● EXCERPTED DATA
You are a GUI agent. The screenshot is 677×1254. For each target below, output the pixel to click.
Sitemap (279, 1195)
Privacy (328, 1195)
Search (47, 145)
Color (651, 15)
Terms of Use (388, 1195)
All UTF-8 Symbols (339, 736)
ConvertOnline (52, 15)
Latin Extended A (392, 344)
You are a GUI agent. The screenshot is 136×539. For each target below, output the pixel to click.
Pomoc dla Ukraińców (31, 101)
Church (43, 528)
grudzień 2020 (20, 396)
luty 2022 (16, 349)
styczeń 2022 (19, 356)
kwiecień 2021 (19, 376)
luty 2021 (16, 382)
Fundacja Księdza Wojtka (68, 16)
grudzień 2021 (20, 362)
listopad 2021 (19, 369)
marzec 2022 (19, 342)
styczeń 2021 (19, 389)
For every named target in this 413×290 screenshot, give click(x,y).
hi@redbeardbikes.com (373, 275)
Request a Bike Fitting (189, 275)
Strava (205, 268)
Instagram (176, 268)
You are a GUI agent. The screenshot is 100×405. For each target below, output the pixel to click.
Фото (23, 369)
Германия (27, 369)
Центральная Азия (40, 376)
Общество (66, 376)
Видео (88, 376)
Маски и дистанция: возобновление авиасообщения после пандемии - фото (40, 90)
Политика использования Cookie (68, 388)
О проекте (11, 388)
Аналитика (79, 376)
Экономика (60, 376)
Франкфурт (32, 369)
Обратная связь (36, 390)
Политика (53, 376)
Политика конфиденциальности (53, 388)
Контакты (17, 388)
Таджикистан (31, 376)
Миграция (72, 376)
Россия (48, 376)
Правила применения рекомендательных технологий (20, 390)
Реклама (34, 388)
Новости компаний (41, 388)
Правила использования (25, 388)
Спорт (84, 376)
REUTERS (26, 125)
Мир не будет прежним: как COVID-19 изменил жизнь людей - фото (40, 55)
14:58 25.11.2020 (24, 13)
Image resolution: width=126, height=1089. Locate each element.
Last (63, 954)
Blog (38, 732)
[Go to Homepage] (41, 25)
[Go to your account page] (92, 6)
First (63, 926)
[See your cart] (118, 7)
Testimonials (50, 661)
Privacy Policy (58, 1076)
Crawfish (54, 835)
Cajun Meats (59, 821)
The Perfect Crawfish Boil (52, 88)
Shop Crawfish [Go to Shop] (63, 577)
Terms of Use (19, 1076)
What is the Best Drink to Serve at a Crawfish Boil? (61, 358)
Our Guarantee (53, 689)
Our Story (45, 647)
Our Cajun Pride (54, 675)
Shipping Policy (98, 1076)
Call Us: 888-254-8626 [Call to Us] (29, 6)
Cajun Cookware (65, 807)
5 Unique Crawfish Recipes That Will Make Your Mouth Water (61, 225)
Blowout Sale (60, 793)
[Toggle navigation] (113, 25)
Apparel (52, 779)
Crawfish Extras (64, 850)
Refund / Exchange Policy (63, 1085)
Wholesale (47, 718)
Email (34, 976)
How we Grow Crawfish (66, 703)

● AIM
Put every line of the entries above into one numbered list, leaving out any blank lines.

● WRITTEN SOLUTION
1. You are a GUI agent. The screenshot is 677×1254. For each target below, output the pixel to click.
2. Sitemap (279, 1195)
3. Privacy (328, 1195)
4. Search (47, 145)
5. Color (651, 15)
6. Terms of Use (388, 1195)
7. All UTF-8 Symbols (339, 736)
8. ConvertOnline (52, 15)
9. Latin Extended A (392, 344)
10. You are a GUI agent. The screenshot is 136×539. For each target below, output the pixel to click.
11. Pomoc dla Ukraińców (31, 101)
12. Church (43, 528)
13. grudzień 2020 (20, 396)
14. luty 2022 (16, 349)
15. styczeń 2022 (19, 356)
16. kwiecień 2021 (19, 376)
17. luty 2021 (16, 382)
18. Fundacja Księdza Wojtka (68, 16)
19. grudzień 2021 (20, 362)
20. listopad 2021 (19, 369)
21. marzec 2022 (19, 342)
22. styczeń 2021 (19, 389)
23. For every named target in this 413×290 screenshot, give click(x,y).
24. hi@redbeardbikes.com (373, 275)
25. Request a Bike Fitting (189, 275)
26. Strava (205, 268)
27. Instagram (176, 268)
28. You are a GUI agent. The screenshot is 100×405. For each target below, output the pixel to click.
29. Фото (23, 369)
30. Германия (27, 369)
31. Центральная Азия (40, 376)
32. Общество (66, 376)
33. Видео (88, 376)
34. Маски и дистанция: возобновление авиасообщения после пандемии - фото (40, 90)
35. Политика использования Cookie (68, 388)
36. О проекте (11, 388)
37. Аналитика (79, 376)
38. Экономика (60, 376)
39. Франкфурт (32, 369)
40. Обратная связь (36, 390)
41. Политика (53, 376)
42. Политика конфиденциальности (53, 388)
43. Контакты (17, 388)
44. Таджикистан (31, 376)
45. Миграция (72, 376)
46. Россия (48, 376)
47. Правила применения рекомендательных технологий (20, 390)
48. Реклама (34, 388)
49. Новости компаний (41, 388)
50. Правила использования (25, 388)
51. Спорт (84, 376)
52. REUTERS (26, 125)
53. Мир не будет прежним: как COVID-19 изменил жизнь людей - фото (40, 55)
54. 14:58 25.11.2020 (24, 13)
55. Image resolution: width=126, height=1089. Locate each element.
56. Last (63, 954)
57. Blog (38, 732)
58. [Go to Homepage] (41, 25)
59. [Go to your account page] (92, 6)
60. First (63, 926)
61. [See your cart] (118, 7)
62. Testimonials (50, 661)
63. Privacy Policy (58, 1076)
64. Crawfish (54, 835)
65. Cajun Meats (59, 821)
66. The Perfect Crawfish Boil (52, 88)
67. Shop Crawfish [Go to Shop] (63, 577)
68. Terms of Use (19, 1076)
69. What is the Best Drink to Serve at a Crawfish Boil? (61, 358)
70. Our Guarantee (53, 689)
71. Our Story (45, 647)
72. Our Cajun Pride (54, 675)
73. Shipping Policy (98, 1076)
74. Call Us: 888-254-8626 [Call to Us] (29, 6)
75. Cajun Cookware (65, 807)
76. 5 Unique Crawfish Recipes That Will Make Your Mouth Water (61, 225)
77. Blowout Sale (60, 793)
78. [Toggle navigation] (113, 25)
79. Apparel (52, 779)
80. Crawfish Extras (64, 850)
81. Refund / Exchange Policy (63, 1085)
82. Wholesale (47, 718)
83. Email (34, 976)
84. How we Grow Crawfish (66, 703)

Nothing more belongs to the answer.